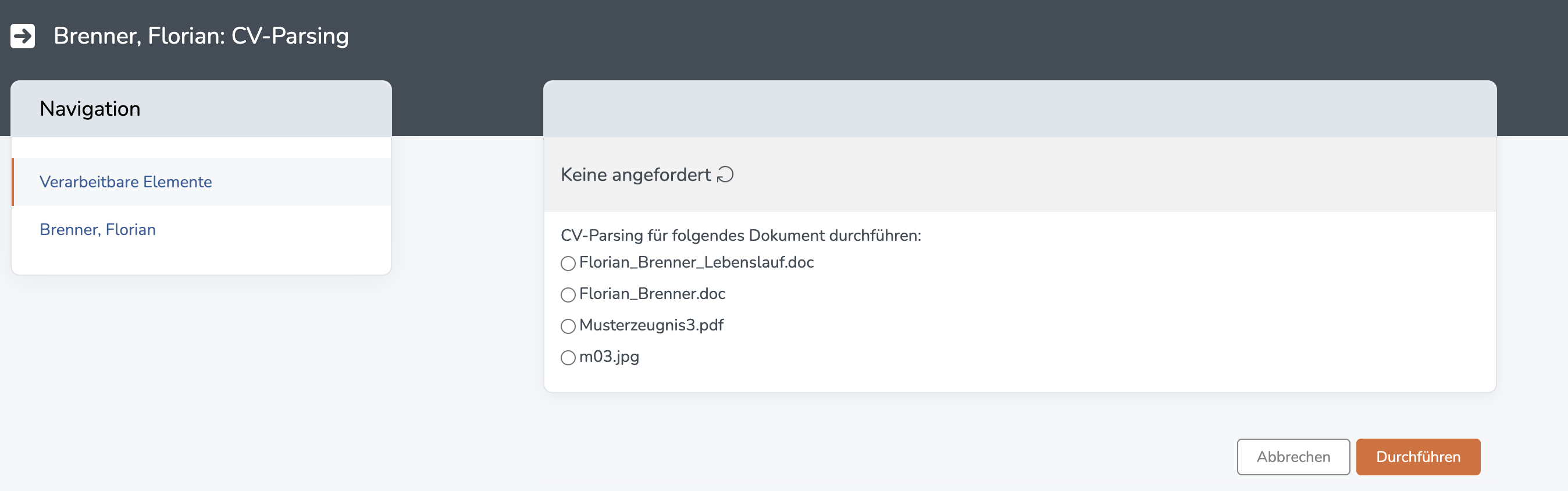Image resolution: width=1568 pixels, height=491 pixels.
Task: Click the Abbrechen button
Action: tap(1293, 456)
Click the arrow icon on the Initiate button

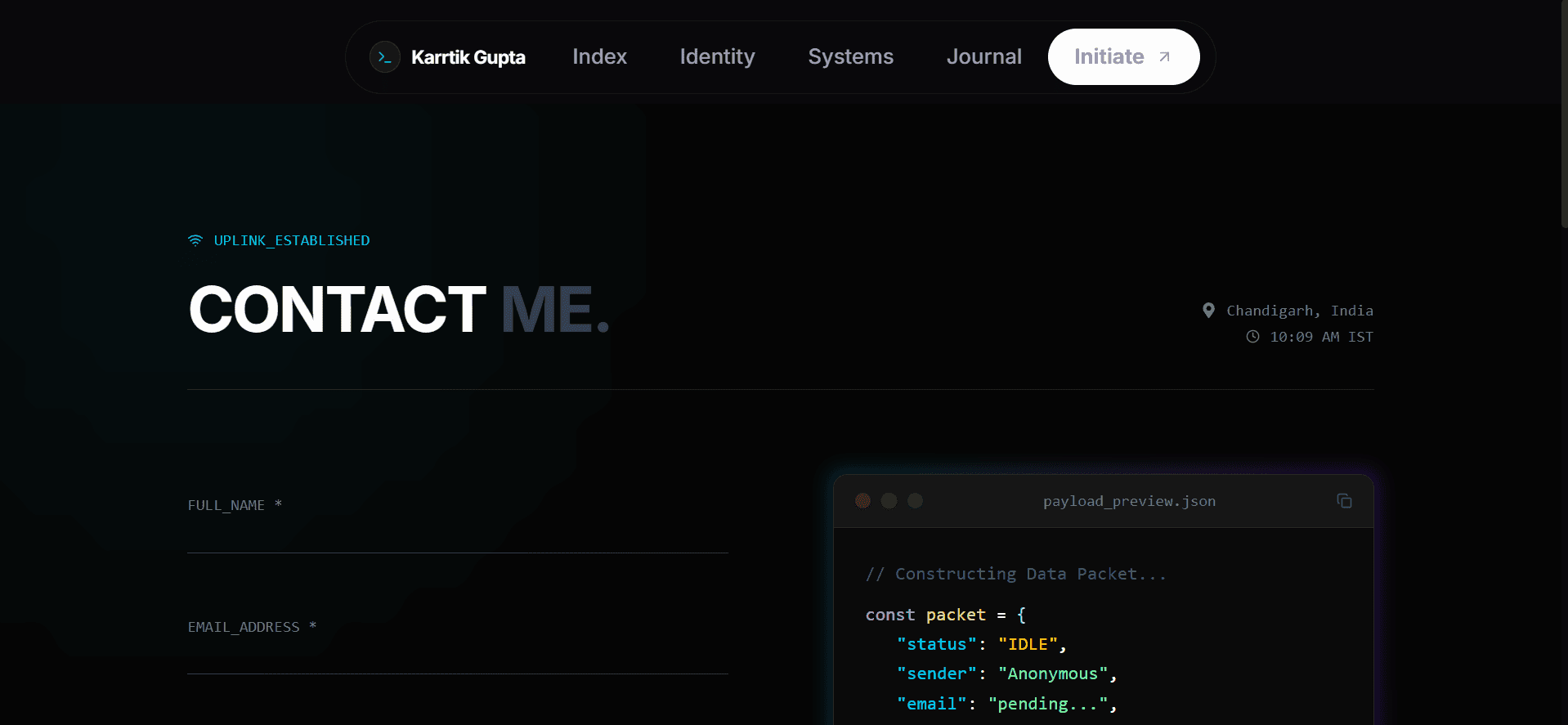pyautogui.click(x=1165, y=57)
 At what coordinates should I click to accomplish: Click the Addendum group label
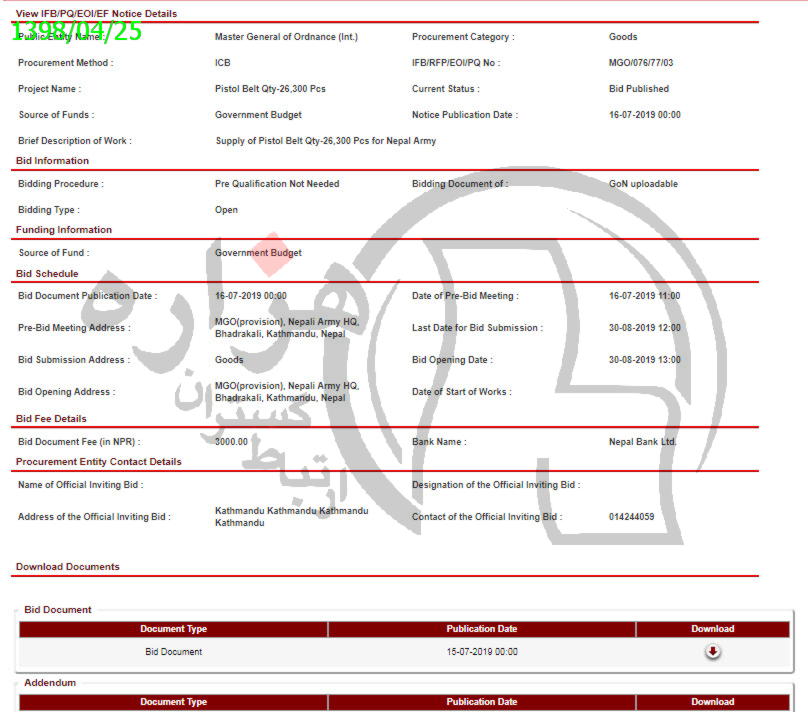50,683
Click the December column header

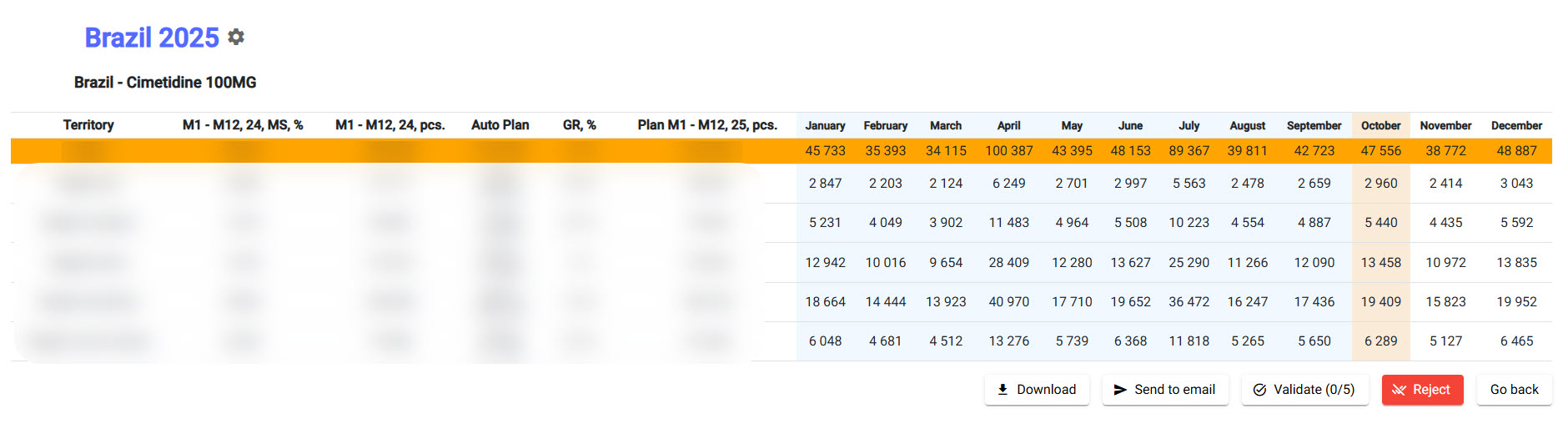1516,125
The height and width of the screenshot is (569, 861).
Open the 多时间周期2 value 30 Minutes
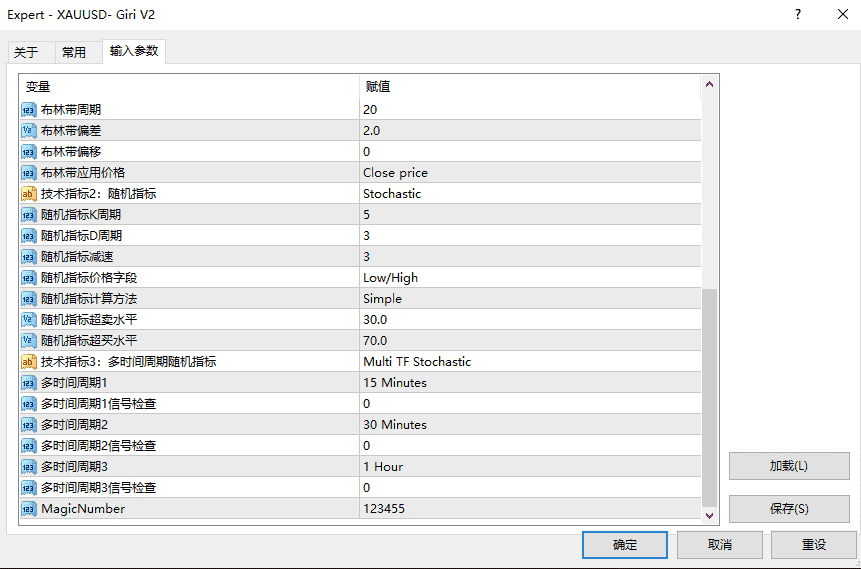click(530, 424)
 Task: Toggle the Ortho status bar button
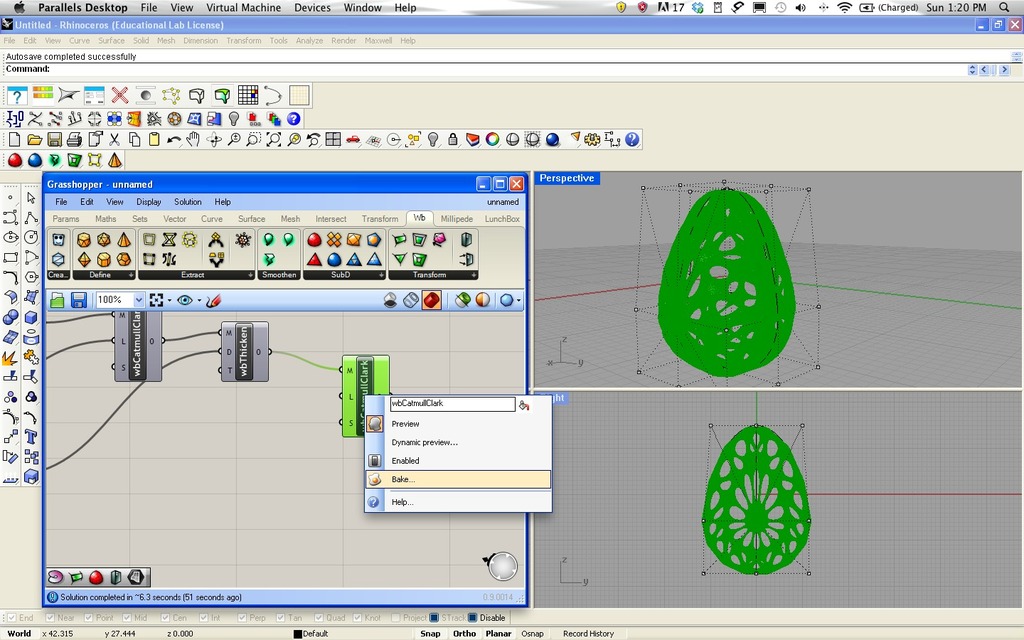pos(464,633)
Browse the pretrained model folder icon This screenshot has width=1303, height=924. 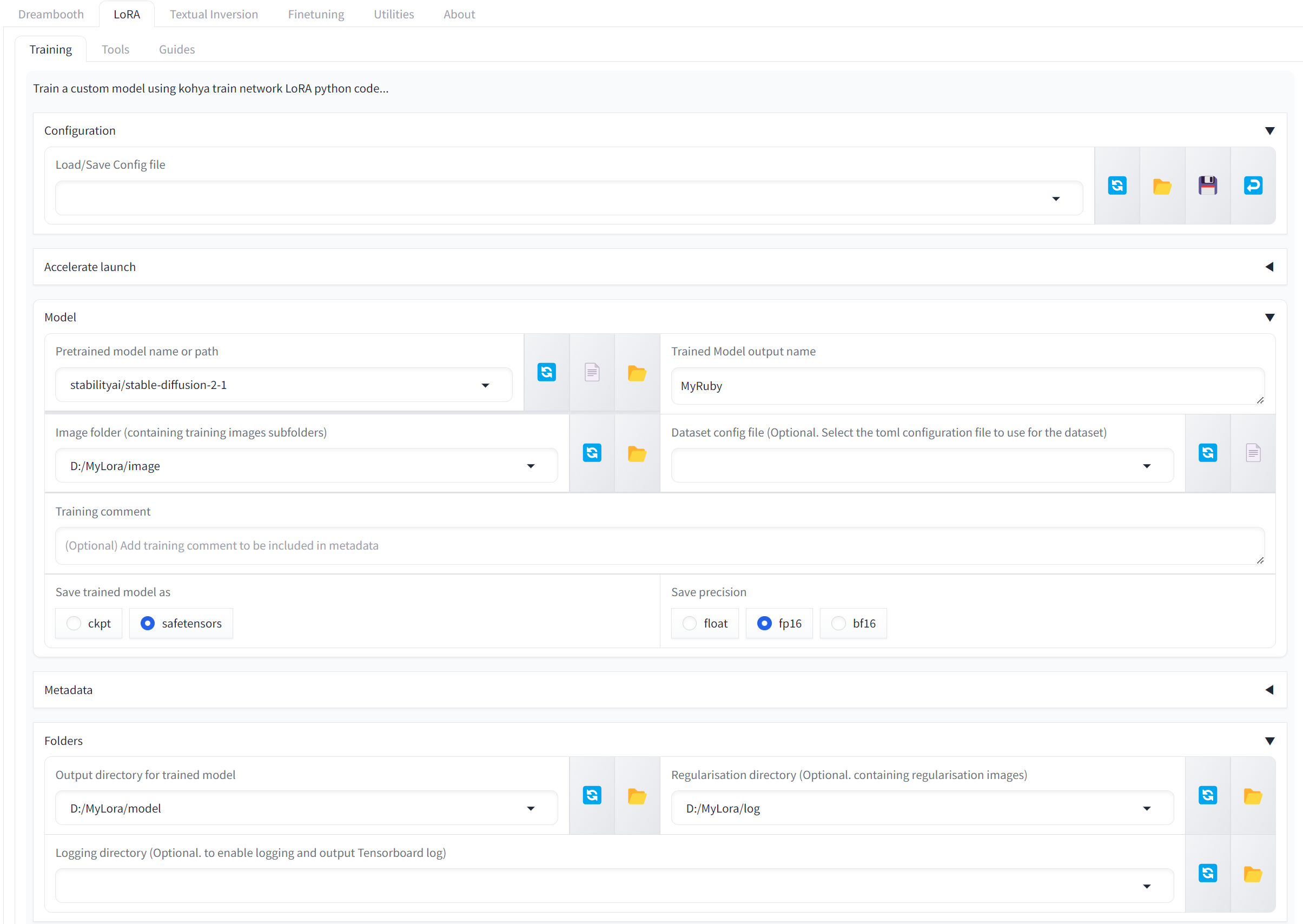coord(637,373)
---
* **WHAT IS NEEDED**: Please pull out every line in the records above that contains the string "Task", copying each one unchanged.

* **ANSWER IN FULL**:
Task: Click the Abbrechen button
 Task: Toggle the Ortho status bar button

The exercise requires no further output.